> WHAT IS BEING ASKED
Please update the rows starting with the line with "The width and" and going on through the line with "click(220, 259)", replacing "pushpin" with "marker" and leaving everything else unchanged. Leave the pictures out of your answer.

-- RECORDS TO USE start --

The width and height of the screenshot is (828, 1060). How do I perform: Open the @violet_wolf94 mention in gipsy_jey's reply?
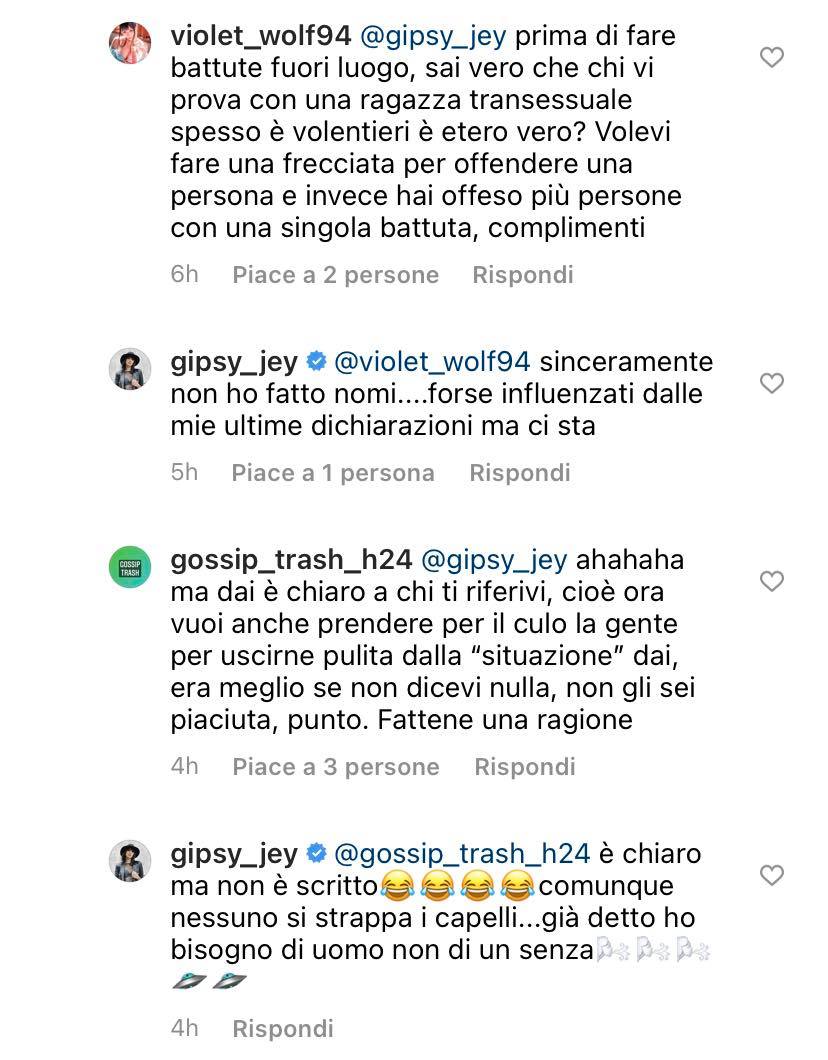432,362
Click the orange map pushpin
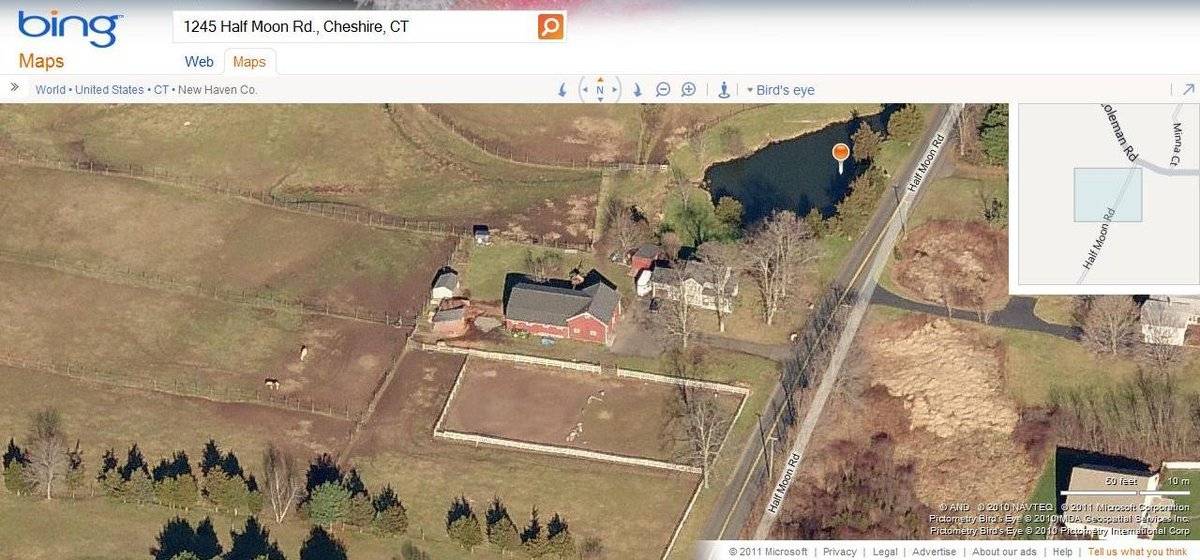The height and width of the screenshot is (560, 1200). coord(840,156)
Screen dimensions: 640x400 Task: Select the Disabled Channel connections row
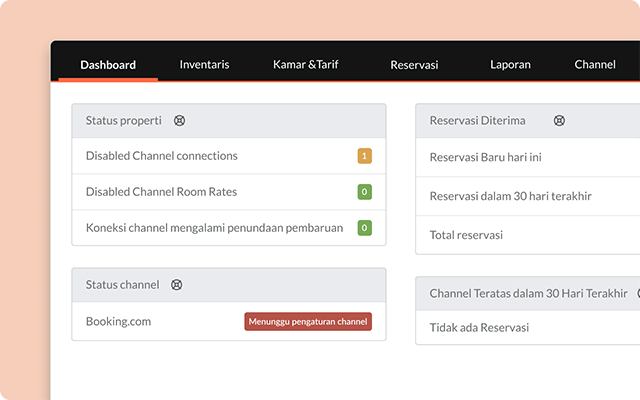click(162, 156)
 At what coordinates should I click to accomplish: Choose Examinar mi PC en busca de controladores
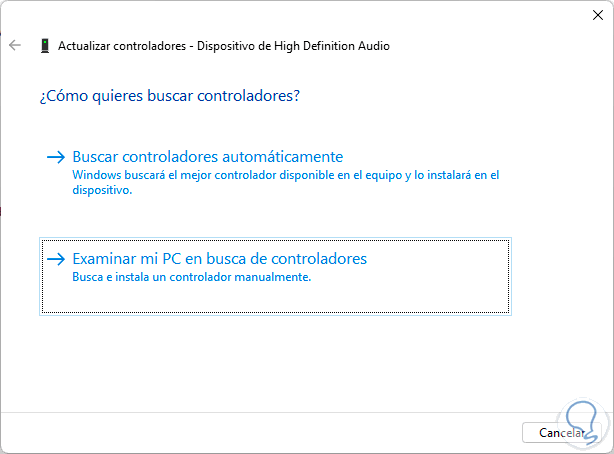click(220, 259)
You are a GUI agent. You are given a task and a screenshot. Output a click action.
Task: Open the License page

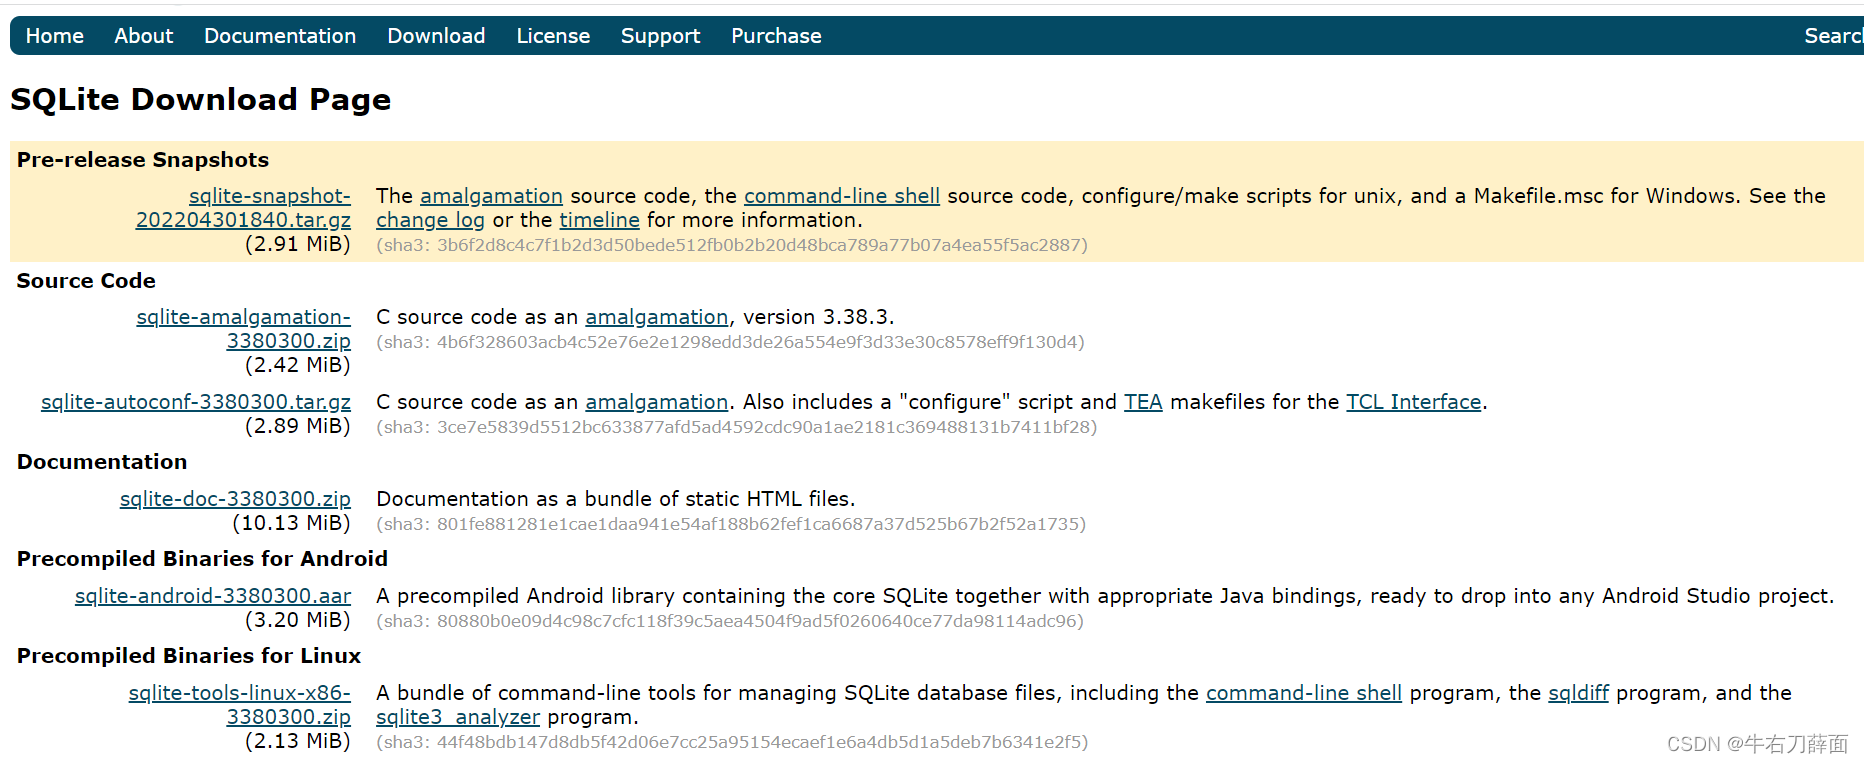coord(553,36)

-- RECORDS TO USE end --
-- RECORDS TO USE start --

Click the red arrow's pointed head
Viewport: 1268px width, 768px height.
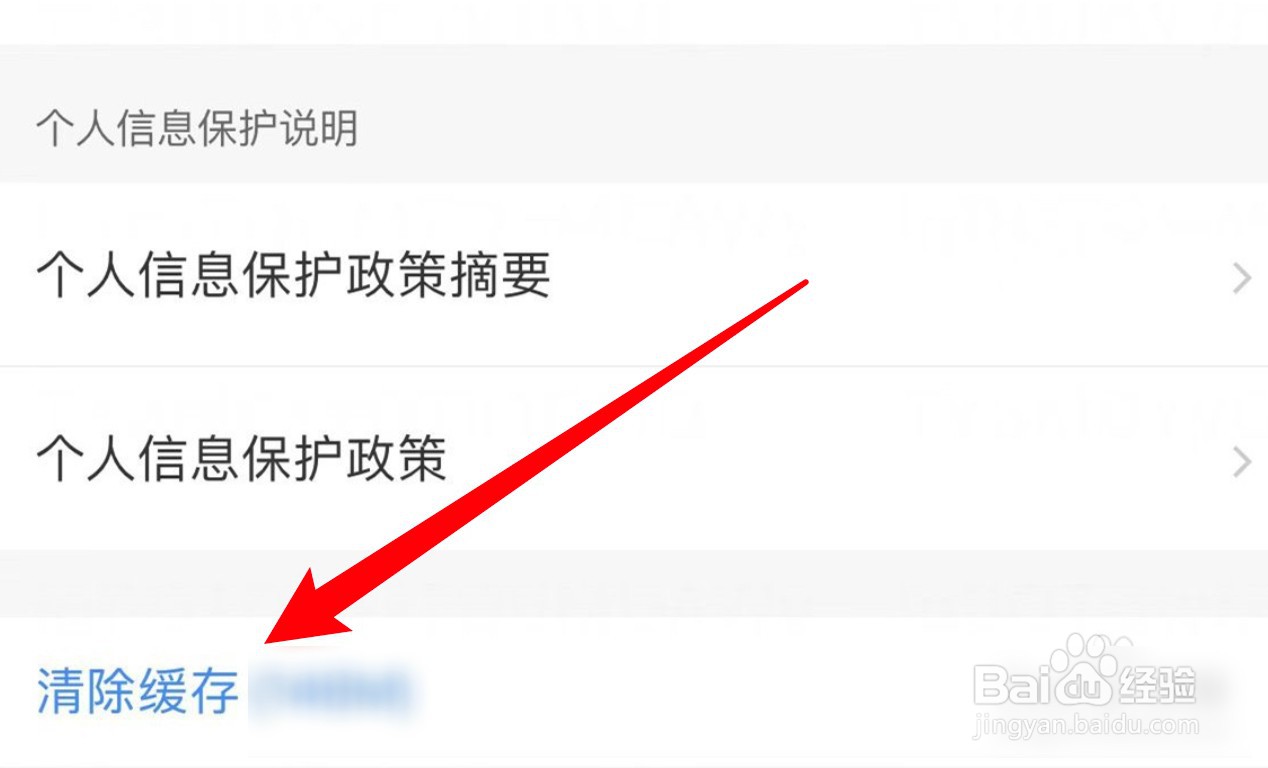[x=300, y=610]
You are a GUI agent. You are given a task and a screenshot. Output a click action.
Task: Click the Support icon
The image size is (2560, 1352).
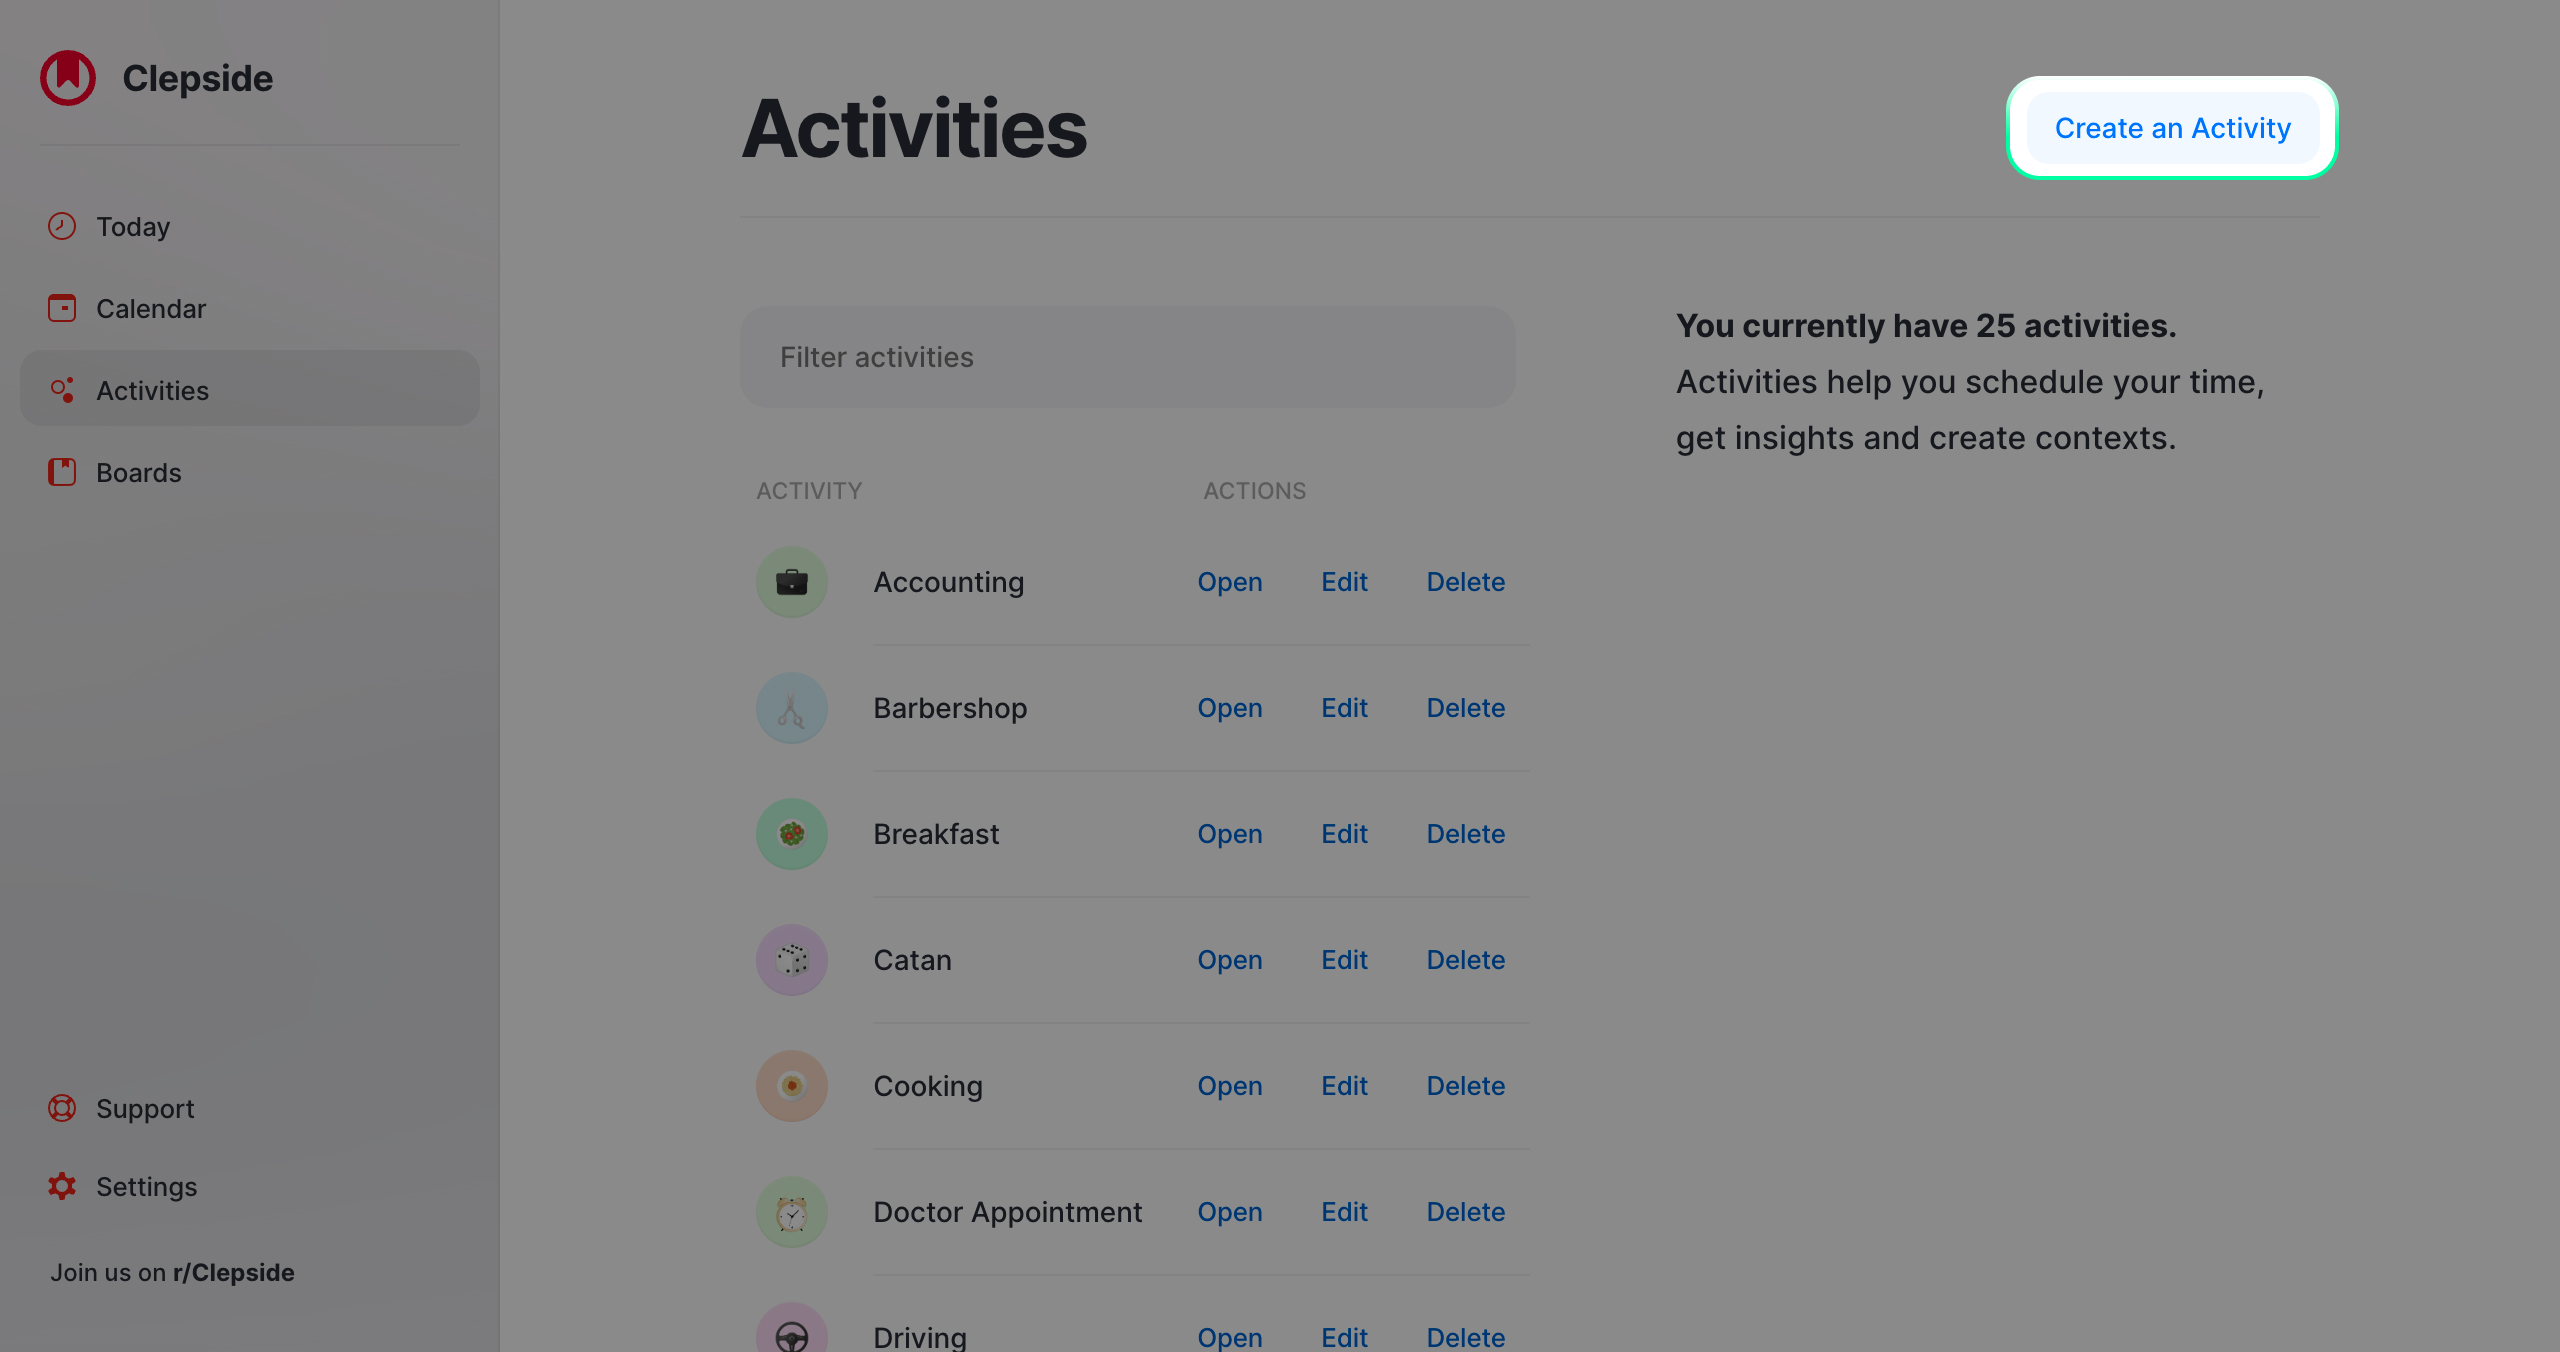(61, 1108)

-- RECORDS TO USE end --

> RESULT OF THIS TASK
The width and height of the screenshot is (828, 1060). How do I perform: Open the @violet_wolf94 mention in gipsy_jey's reply?
432,362
Click the orange map marker
The height and width of the screenshot is (560, 1200). coord(840,156)
Screen dimensions: 640x400 Task: Select the Disabled Channel connections row
click(162, 156)
 At what coordinates should I click to accomplish: Choose Examinar mi PC en busca de controladores
click(220, 259)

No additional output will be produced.